'Estranha Forma de Vida', de Almodóvar, só tem um defeito: é muito curto!
Quentin Tarantino uma vez disse que todo diretor precisa, ao menos uma vez, rodar um western. Mesmo se referindo a cineastas norte-americanos, esse desejo respingou no espanhol Pedro Almodóvar, que se rendeu ao gênero com este "Estranha Forma de Vida". A boa notícia é que o criador de "Tudo Sobre Minha Mãe" e "Dor e Glória" não abriu mão de fazer as coisas à sua maneira.
Na prática, isso significa que "Estranha Forma de Vida", embora abrace símbolos e signos tão caros ao faroeste, desenvolve-se como estudo de personagem, uma reflexão sobre masculinidade e sexualidade em um ambiente historicamente dominado por homens. Almodóvar parte de uma situação de extrema intimidade antes de expandir seu escopo para a violência inerente à fronteira.
A maestria de sua narrativa é, aos poucos, revelar camadas de seus protagonistas. O primeiro é Silva (Pedro Pascal), caubói que atravessa o deserto para encontrar o xerife de uma cidadezinha, Jake (Ethan Hawke). A reunião fortuita dispara lembranças de quando eles viveram, 25 anos antes desse reencontro, um relacionamento intenso.
A câmera de Almodóvar flutua delicadamente pela casa do xerife, quando um jantar e uma viagem pelo túnel da memória reacendem o desejo. É com a força dos diálogos que percebemos Silva como o sujeito passional, disposto a se entregar sem hesitar, em contraponto ao mais racional Jake. Não é ao acaso que este percebe que a volta do antigo amante não traz nada de casual, e pode ter impacto no caso de assassinato que ele está investigando.

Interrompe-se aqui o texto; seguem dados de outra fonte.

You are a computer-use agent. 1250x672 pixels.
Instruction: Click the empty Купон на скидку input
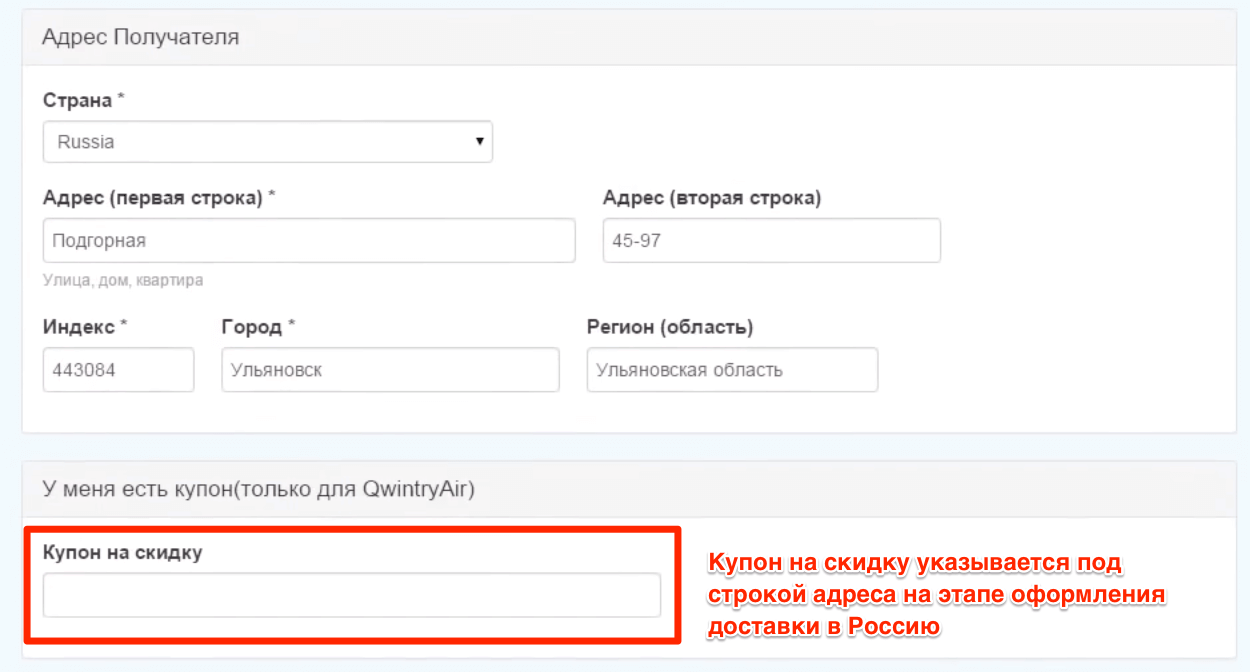[x=352, y=595]
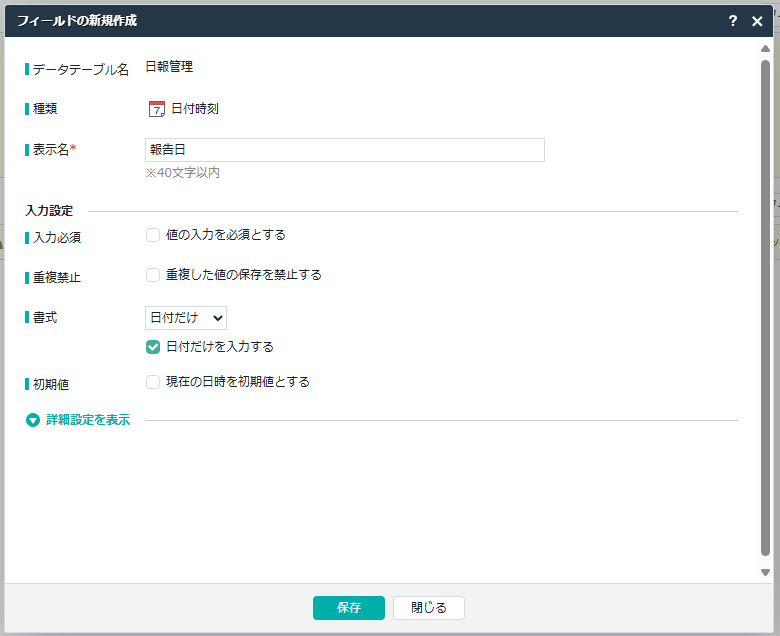Click the calendar icon beside 日付時刻
The image size is (780, 636).
click(156, 109)
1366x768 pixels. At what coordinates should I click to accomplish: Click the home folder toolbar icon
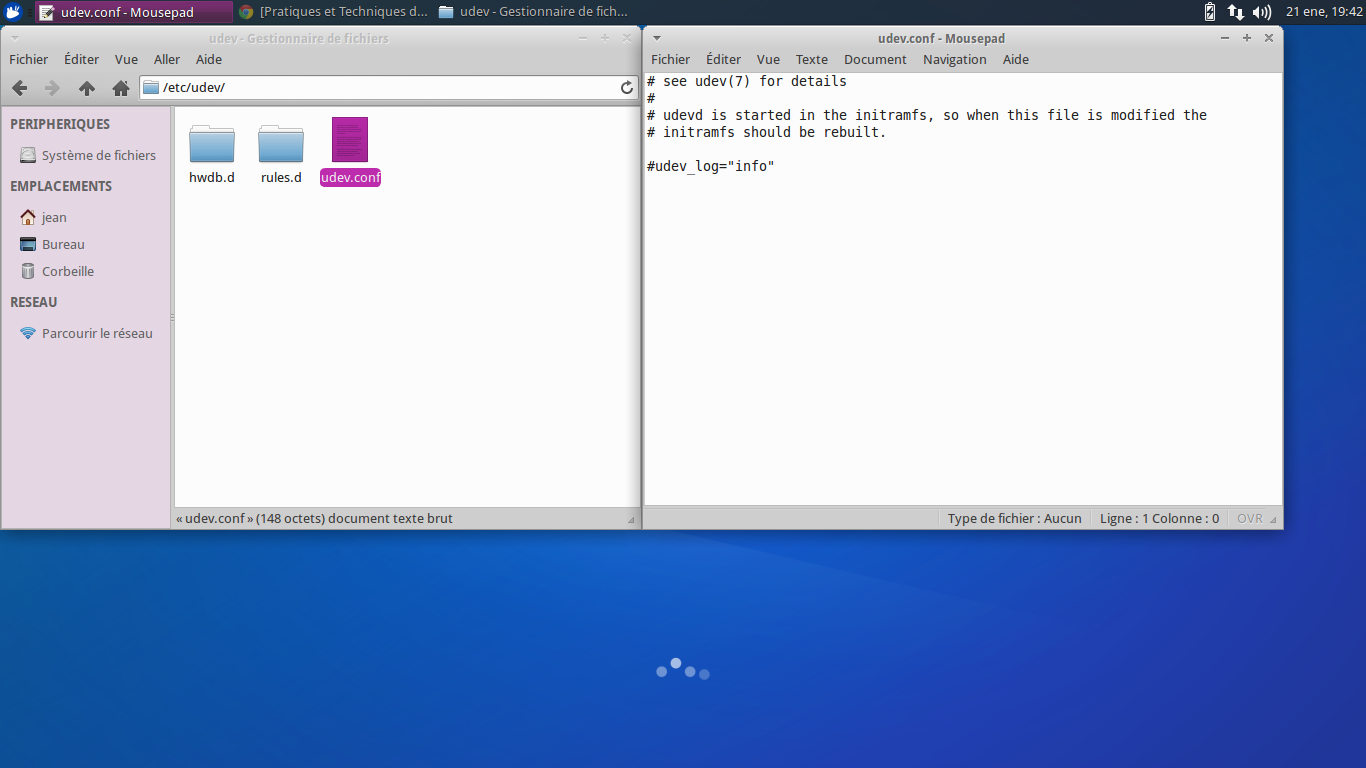coord(121,88)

Pedro Almodóvar encontra no mais masculino dos gêneros espaço para diálogos naturais, um de seus maiores predicados, que expressam o desejo entre dois homens. Mesmo o western americano hesitou em explorar a complexidade de alguns de seus personagens, cuja sexualidade muitas vezes era sugerida, mas nunca explicitada — como no clássico "Os Brutos Também Amam".

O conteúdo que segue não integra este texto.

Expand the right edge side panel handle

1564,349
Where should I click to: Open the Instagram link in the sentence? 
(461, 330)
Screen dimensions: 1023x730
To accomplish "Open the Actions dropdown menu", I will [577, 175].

Somente quando o cinema contemporâneo observou o gênero por essa lente, notadamente em "O Segredo de Brokeback Mountain" e no brilhante "Ataque dos Cães", o faroeste conseguiu quebrar suas próprias convenções.
O diretor espanhol conta como maiores trunfos a dupla Pedro Pascal e Ethan Hawke. Sua entrega ao texto soma credibilidade à narrativa, e sua química natural faz com que uma paixão engavetada por um quarto de século pareça orgânica e inevitável. Quando Almodóvar coloca sua câmera no espaço aberto, a belíssima fotografia de José Luis Alcaine mostra não só a habilidade que o cineasta expressa ao construir um western clássico, como também nos faz querer passar mais tempo naquele mundo.

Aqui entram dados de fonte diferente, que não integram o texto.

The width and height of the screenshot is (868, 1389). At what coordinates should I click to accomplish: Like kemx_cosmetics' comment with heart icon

O tempo, por sinal, parece ser o único revés de "Estranha Forma de Vida". A exemplo de "A Voz Humana", de 2020, com Tilda Swinton e primeiro trabalho do diretor em língua inglesa, este novo filme é um curta-metragem, cravando exatos 31 minutos de duração. É um formato compacto com o qual Almodóvar se sentiu confortável para contar essa história, nascida de uma cena esboçada há alguns anos e recuperada de sua gaveta.
A metragem reduzida é suficiente não só para Almodóvar subverter um gênero americano por excelência como também para homenagear sua imensa influência em artistas de todo o mundo. Como é regra em seu cinema, ele não foge de polêmicas, mas as apresenta de forma natural, tornando impossível não se envolver com o que ele tem a dizer. O que, mesmo em econômicos trinta minutos, ainda é bastante.